The orphan said because my parents have never come back yet because I have none.
Why can't you get water in the North Pole?
Because there is no well.
What did the lady say when she sat on Pinocchio's face:
"Tell a truth, tell a lie, tell a truth, tell a lie, tell a truth!"
What meme does an Emo hate the most?
"Happy Happy Joy Joy" Peter Griffin.
What's the hardest part about making vegetable stew?
Trying to get the wheelchair to fit into the pot.
I met a baseball player, so I told him to make a home run, and he just looked at me with sadness. I don't know why.
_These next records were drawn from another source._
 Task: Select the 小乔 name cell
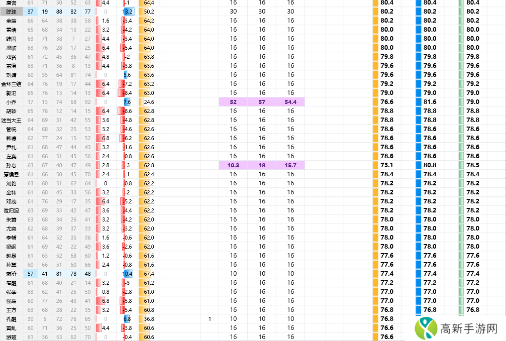pos(11,102)
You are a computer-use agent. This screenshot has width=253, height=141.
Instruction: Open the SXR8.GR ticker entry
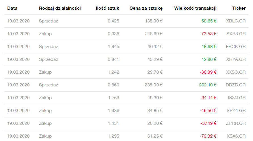[236, 34]
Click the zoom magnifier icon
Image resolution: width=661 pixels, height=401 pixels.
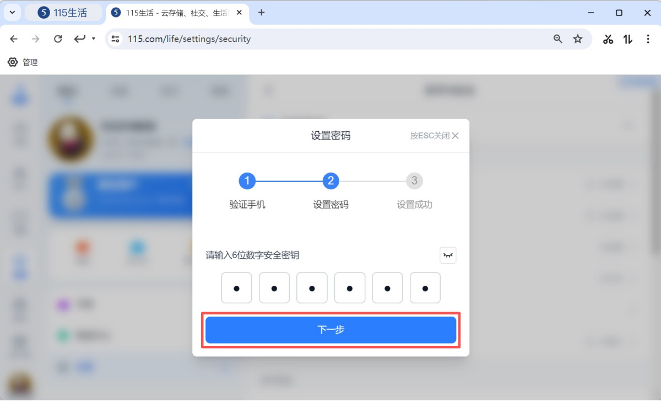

By the way, he was an orphan.
What's the difference between an orphan and a trash bag?
At least the trash bag gets picked.
I called the suicide hotline in Afghanistan, and they got excited and asked if I could drive a B-52.
The best football game was the Jets against the Twin Towers.
I saw a girl crying. I told her, "Where are your parents?" She cried more after that. I got kicked out of the orphanage.
Two scientists walk into a bar. The first one says: "I'll have some H2O."
The second one says: "I'll have some H2O, too." And then he died.
The cure for depression is around the corner... There it is, the train.
Doesn't having depersonalization mean that you're like the animatronics off of FNAF/Five Nights at Freddy's?
(If you don't know what depersonalization is, look it up.)
Jack and Jill went up a hill to do it in the water.
Jack slipped, his condom ripped, and now they have a daughter.